Source:

-- begin --

Making goods in California isn’t cheap or easy, said DiCaro of the manufacturers association. He cited industrial power rates that are 55 percent higher than the U.S. average and workers compensation premiums that are among the nation’s highest. Getting clearance to expand or open factories can take too much time and money for many companies, DiCaro said.

California has focused more on wooing high-tech, defense and aerospace companies rather than old-style manufacturers, said Maryann Keller, an auto industry consultant who has served as a director at Dollar Thrifty Automotive Group Inc. and Lithia Motors Inc.

Musk, with a product that is part heavy equipment and part high-tech, has a foot in each camp.

“These days California has its centers of excellence that have nothing to do with the automotive industry,” Keller said.

Musk has cited lengthy approval processes as the main reason Tesla is considering other states for its gigafactory. He has said more recently that California is also a candidate.

Gavin Newsom, California’s lieutenant governor, said Tesla’s success is consistent with the state’s values and brand.

-- end --

Stored dataset items
-- begin --

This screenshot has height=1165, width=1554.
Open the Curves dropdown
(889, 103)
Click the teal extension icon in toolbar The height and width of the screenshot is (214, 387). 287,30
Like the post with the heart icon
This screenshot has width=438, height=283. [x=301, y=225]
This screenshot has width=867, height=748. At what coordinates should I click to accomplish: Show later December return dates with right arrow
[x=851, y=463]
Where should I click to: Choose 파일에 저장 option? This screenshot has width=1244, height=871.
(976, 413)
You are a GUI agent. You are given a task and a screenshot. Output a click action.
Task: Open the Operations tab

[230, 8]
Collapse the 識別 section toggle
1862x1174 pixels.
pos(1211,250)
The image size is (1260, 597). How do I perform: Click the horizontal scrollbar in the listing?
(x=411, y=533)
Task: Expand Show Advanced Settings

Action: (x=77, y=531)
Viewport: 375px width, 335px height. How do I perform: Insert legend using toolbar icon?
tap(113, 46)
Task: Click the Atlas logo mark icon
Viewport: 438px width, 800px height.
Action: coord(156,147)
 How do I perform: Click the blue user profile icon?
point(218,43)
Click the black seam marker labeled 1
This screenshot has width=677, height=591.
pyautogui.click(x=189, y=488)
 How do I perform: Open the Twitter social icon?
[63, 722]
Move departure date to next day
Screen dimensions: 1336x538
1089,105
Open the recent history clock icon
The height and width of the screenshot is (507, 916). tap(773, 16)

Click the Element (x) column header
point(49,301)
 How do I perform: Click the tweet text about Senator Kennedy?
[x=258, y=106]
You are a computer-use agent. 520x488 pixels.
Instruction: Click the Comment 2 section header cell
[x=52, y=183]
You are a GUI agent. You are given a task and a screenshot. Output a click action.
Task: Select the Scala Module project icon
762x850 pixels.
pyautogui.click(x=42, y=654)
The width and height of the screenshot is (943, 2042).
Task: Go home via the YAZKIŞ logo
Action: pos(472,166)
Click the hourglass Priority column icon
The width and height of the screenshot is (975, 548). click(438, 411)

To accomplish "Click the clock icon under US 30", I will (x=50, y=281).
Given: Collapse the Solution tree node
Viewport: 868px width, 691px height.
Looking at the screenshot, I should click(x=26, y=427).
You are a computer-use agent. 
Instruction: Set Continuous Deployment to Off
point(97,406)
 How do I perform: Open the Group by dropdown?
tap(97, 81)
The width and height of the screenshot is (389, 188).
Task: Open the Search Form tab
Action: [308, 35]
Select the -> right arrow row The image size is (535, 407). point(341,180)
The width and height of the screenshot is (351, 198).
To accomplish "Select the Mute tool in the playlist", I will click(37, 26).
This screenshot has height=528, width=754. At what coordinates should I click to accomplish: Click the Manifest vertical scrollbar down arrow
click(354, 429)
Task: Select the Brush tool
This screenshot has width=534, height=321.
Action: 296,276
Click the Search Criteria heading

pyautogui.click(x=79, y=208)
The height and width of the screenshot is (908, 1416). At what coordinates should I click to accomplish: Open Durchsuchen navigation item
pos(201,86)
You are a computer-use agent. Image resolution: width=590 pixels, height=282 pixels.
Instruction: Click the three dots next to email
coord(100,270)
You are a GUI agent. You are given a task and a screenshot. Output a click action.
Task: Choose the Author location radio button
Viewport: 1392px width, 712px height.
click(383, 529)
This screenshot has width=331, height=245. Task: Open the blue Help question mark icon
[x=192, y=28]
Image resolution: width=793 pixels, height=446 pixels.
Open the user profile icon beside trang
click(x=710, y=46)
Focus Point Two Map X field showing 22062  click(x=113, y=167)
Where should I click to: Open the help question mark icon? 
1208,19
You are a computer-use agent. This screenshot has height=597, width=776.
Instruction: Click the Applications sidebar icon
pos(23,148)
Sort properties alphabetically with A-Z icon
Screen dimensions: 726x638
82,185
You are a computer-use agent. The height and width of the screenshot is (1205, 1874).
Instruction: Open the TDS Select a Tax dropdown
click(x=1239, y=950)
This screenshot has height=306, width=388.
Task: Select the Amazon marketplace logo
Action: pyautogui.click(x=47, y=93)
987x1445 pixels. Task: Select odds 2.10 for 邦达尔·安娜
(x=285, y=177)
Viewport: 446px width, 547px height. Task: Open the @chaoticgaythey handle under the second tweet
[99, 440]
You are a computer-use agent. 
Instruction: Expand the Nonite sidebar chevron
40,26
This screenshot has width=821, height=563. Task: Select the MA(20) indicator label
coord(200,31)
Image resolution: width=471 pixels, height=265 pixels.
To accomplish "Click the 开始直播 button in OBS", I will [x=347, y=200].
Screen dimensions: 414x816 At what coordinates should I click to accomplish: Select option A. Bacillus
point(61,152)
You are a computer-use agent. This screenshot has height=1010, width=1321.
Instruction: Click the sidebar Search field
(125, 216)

-- end --

Prompt: Extend the passage about Tesla and manufacturing in California with a few more paragraphs, starting right after its final sentence. The records are unrelated to the passage and stand on their own.

Task answer:
“For Tesla, it makes perfect sense to invest in this state and for this state to invest in their success,” he said, adding that the state is evaluating rules that may inhibit manufacturing.

Late last year, Gov. Jerry Brown announced new tax credits the state can use to persuade companies to add or keep jobs, as well as tax breaks on the purchase of new equipment.

Tesla, the only publicly listed company making cars in the Golden State, also is planning to hire workers for a former Chrysler parts distribution site it is retooling in Lathrop, an hour east of Fremont, Sproule said. He declined to elaborate on what work Tesla will do there.

Tesla, with headquarters in Palo Alto, also has a design studio in suburban Los Angeles.